住所・氏名変更登記の義務化(第76条の5、164条2項ほか)

転居や婚姻などで住所や氏名が変わった場合、2年以内に変更登記を申請することが義務化されます。法人の商号変更や本店移転についても同様です。

第76条の5(所有権の登記名義人の氏名等の変更の登記の申請)
所有権の登記名義人の氏名若しくは名称又は住所について変更があったときは、当該所有権の登記名義人は、その変更があった日から二年以内に、氏名若しくは名称又は住所についての変更の登記を申請しなければならない。
職権登記の導入

住基ネットや商業登記システムから取得した情報に基づき、登記官が職権で変更登記をすることが可能になります。

第76条の6(職権による氏名等の変更の登記)
登記官は、所有権の登記名義人の氏名若しくは名称又は住所について変更があったと認めるべき場合として法務省令で定める場合には、法務省令で定めるところにより、職権で、氏名若しくは名称又は住所についての変更の登記をすることができる。
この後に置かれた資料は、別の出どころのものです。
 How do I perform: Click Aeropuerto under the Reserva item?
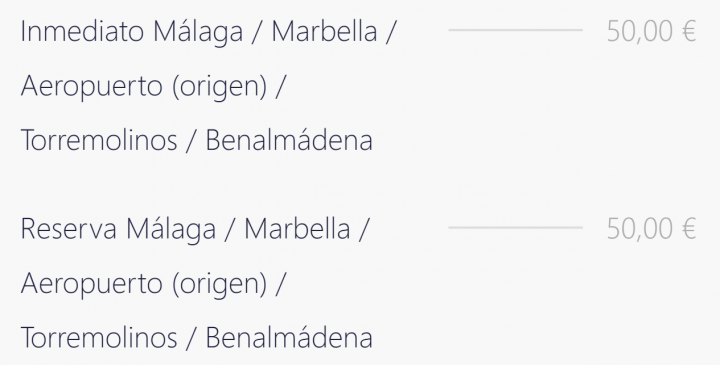[x=92, y=284]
ただし、当該所有権の登記名義人が自然人であるときは、その申出があるときに限る。

151条(情報の提供の求め)
登記官は、職権による登記(…)を作成するために必要な限度で、関係地方公共団体の長その他の者に対し、その対象となる不動産の所有者等(所有権が帰属し、又は帰属していた自然人又は法人(法人でない社団又は財団を含む。)をいう。)に関する情報の提供を求めることができる。

追跡用の情報を登記事項に追加

会社法人等番号や国外在住者の連絡先等を登記事項に追加できるようになるようです。

第73条の2(所有権の登記の登記事項)
所有権の登記の登記事項は、第59条各号に掲げるもののほか、次のとおりとする。
1 所有権の登記名義人が法人であるときは、会社法人等番号(…)その他の特定の法人を識別するために必要な事項として法務省令で定めるもの
2 所有権の登記名義人が国内に住所を有しないときは、その国内における連絡先となる者の氏名又は名称及び住所その他の国内における連絡先に関する事項として法務省令で定めるもの
(以下略)
過料

正当な事由なく怠った場合、5万円以下の過料を科されます。法人の商号変更や本店移転についても同様です。

第164条(過料)
2 第76条の5の規定による申請をすべき義務がある者が正当な理由がないのにその申請を怠ったときは、五万円以下の過料に処する。

 

その他のポイント

「相続等による取得した土地所有権の国庫への帰属に関する法律」が成立しました。
相続又は遺贈(相続人に対する遺贈に限る。)により取得した土地を手放して、国庫に帰属させることを可能とする制度を創設されます。帰属にあたっては、管理又は処分をするに当たり過分の費用又は労力を要する土地でないことが要件とされます。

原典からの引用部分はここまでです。